Michael Aim
Fondateur & CEO
Deux réformes avancent en parallèle dans la zone franc, et elles ne se ressemblent pas. Au sud, la Commission bancaire de l'Afrique centrale a relevé le capital social minimum des établissements de crédit de la CEMAC de 10 à 25 milliards de FCFA, une hausse de 150 % entrée en vigueur au 1er janvier 2026, assortie de paliers de mise en conformité qui courent jusqu'en 2029. À l'ouest, la nouvelle loi uniforme portant réglementation bancaire dans l'UMOA suit un tout autre chemin : elle se transpose État par État, à des dates différentes.
La différence de forme compte autant que le fond. Un règlement communautaire s'impose partout au même moment. Une loi uniforme, elle, doit être reprise par chaque parlement national : le Bénin l'a adoptée, la Côte d'Ivoire a validé en Conseil des ministres son cadre actualisé fin avril 2026, le Burkina Faso a suivi fin juin. Sur le papier, la règle est commune aux huit États membres. Dans les faits, elle ne s'applique pas encore partout au même moment.

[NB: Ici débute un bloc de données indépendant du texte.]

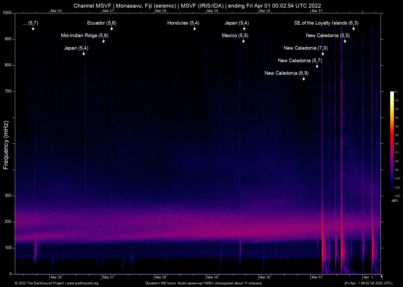Click the arrow beneath Mexico (5.5)
This screenshot has width=403, height=287.
[x=243, y=41]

Ce qu'un relèvement de capital exige vraiment
Passer de 10 à 25 milliards de FCFA sur cinq ans n'est pas une opération de bilan qu'on traite en fin d'exercice. C'est une trajectoire : des paliers datés, des arbitrages d'actionnariat, parfois des rapprochements, et une gouvernance qui doit rendre compte de son avancement au régulateur comme à son conseil.

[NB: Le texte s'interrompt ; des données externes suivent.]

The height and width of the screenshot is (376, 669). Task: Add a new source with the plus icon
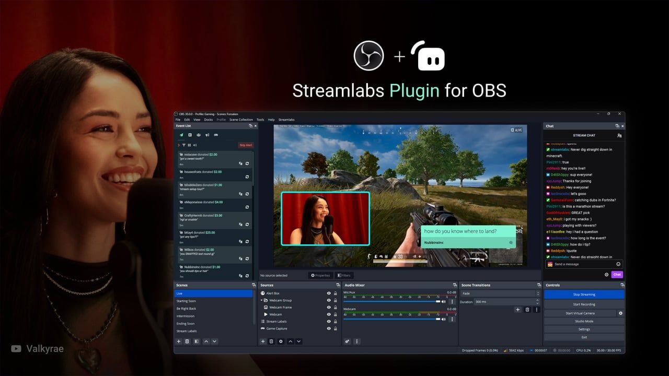263,341
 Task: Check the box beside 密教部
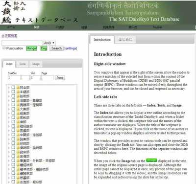(x=13, y=117)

Le premier palier ne se situe pas au bout du chemin mais au bout de l'année : 14 milliards de FCFA au 31 décembre 2026. Les établissements qui ne pouvaient pas l'atteindre devaient déposer un plan de renforcement auprès du Secrétariat général de la COBAC avant le 30 juin 2026, échéance désormais passée. Autrement dit, la question posée aux conseils d'administration cet automne n'est plus celle de la cible de 2029, mais celle de l'écart au 31 décembre prochain.
Les établissements qui traitent cette réforme comme un dossier juridique isolé découvrent tard qu'elle engage la stratégie de croissance, la politique de distribution et le plan de financement. Ceux qui la traitent comme un programme de transformation savent, à chaque revue, où ils en sont par rapport au palier suivant.
Le risque propre aux groupes régionaux
Pour un groupe bancaire présent dans plusieurs pays de la zone, l'asynchronie de la transposition crée un angle mort. Le siège pilote une conformité moyenne, alors que les exigences ne sont pas identiques d'une filiale à l'autre au même moment. La filiale en avance supporte des contraintes que sa voisine ignore encore ; la filiale en retard devient le point faible du groupe le jour du contrôle.
La réponse tient en une phrase : mesurer filiale par filiale, consolider ensuite. C'est l'inverse de la pratique courante, qui consolide d'abord et découvre les écarts au contrôle. Un diagnostic par établissement, sur le même référentiel prudentiel, rend l'écart visible avant qu'il ne devienne un constat.
Un référentiel, deux zones
Les deux réformes partagent le même socle d'exigences : gouvernance et contrôle interne, gestion globale des risques, adéquation des fonds propres, protection de la clientèle. Ce socle se mesure une fois, sur une échelle unique, puis se projette sur le texte applicable à chaque établissement, instruction BCEAO d'un côté, règlement COBAC de l'autre.
C'est ce qui permet de comparer ce qui est comparable : la maturité d'une filiale d'Abidjan et celle d'une filiale de Douala, sur les mêmes thèmes, avec des exigences locales différentes. Et de convertir l'écart en plan d'action daté, dont les jalons tombent avant ceux du régulateur, pas après.
Le calendrier des deux zones
- 10 déc. 2025
CEMAC : la COBAC adopte le règlement relevant le capital social minimum.
- 1er janv. 2026
CEMAC : entrée en vigueur du nouveau seuil de 25 milliards FCFA.
- 29 avr. 2026
UMOA : la Côte d'Ivoire valide en Conseil des ministres son cadre bancaire actualisé.
- 26 juin 2026
UMOA : le Burkina Faso adopte à son tour.
- 30 juin 2026
CEMAC : dépôt du plan de renforcement pour les établissements sous le premier palier.
- 31 déc. 2026
CEMAC : premier palier obligatoire, 14 milliards de FCFA.
- 2029
CEMAC : fin des paliers de mise en conformité au nouveau capital minimum.